Sorry for the long delay HamzaC, I was quite much under stress and then forgot about it.

And I have no good news since unfortunately I couldn’t make it run. I can’t even compare to my running project, because it uses a different build system (CMake) and the Visual Studio Settings look different.

But maybe you should see it as a sign not to use OptiX :P, I had huge problems with it…
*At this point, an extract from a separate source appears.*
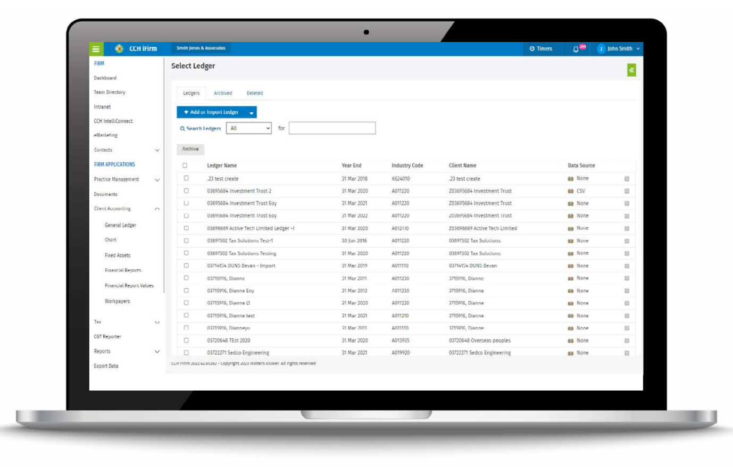Open the notifications bell icon
This screenshot has width=733, height=473.
click(576, 49)
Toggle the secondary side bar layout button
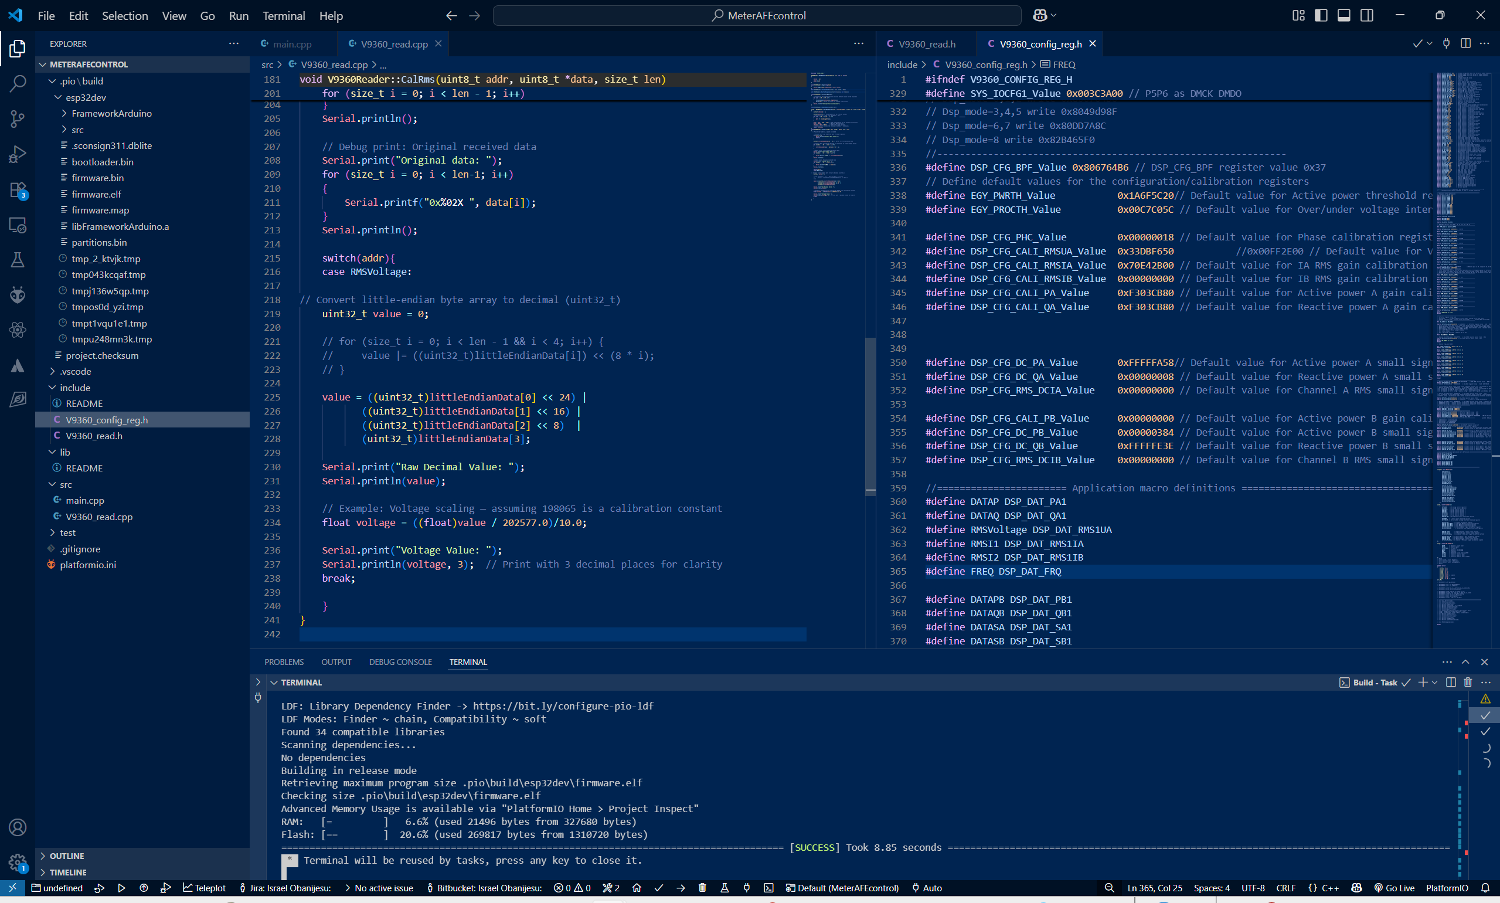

Edit (didn’t see the answer by marknv):
Was it possible to resolve the issue with the help of NVIDIA by now?

Hi adamce,

Thanks for trying :)
The problem is half solved. Really using the --fast-math option actually solves the problem. The culprit was Visual Studio: even though --fast-math was set on “True”, it wasn’t adding it to the command line. Manually adding it made the problem disappear.
But it’s equivalent to my solution (using __cosf instead of cosf). I still don’t know why one can’t use the accurate version of cosf inside a PTX program. However, my code works, so for now I’m satisfied.

About using OptiX or not, I read your post on your website (and Mandlebulb generation reminded me so much of an old project of mine!). I have to say that even if I had a lot of trouble debugging my OptiX code until now, using OptiX saved me a lot of time: I’m pretty sure that if I had written my own raytracer, it’d have been slower, buggier and less efficient.
So even though OptiX is sometimes a little bit hard to understand, I really think it’s a very good framework and, depending on what you’re doing, it can be almost essential.

Hi,

did you make any progress on this? I’m getting the exact same error message since I switched to OptiX 3.5.

Thanks

Make sure to really use --use_fast_math when compiling the *.cu files to *.ptx.
OptiX doesn’t handle some of the more involved implementations for trigonometric functions.

BTW, if you’re still on OptiX 3.5.x, version 3.6.0 is available on the download location you received after registering for 3.5. That added support for CUDA 6.0 which includes Maxwell GPUs.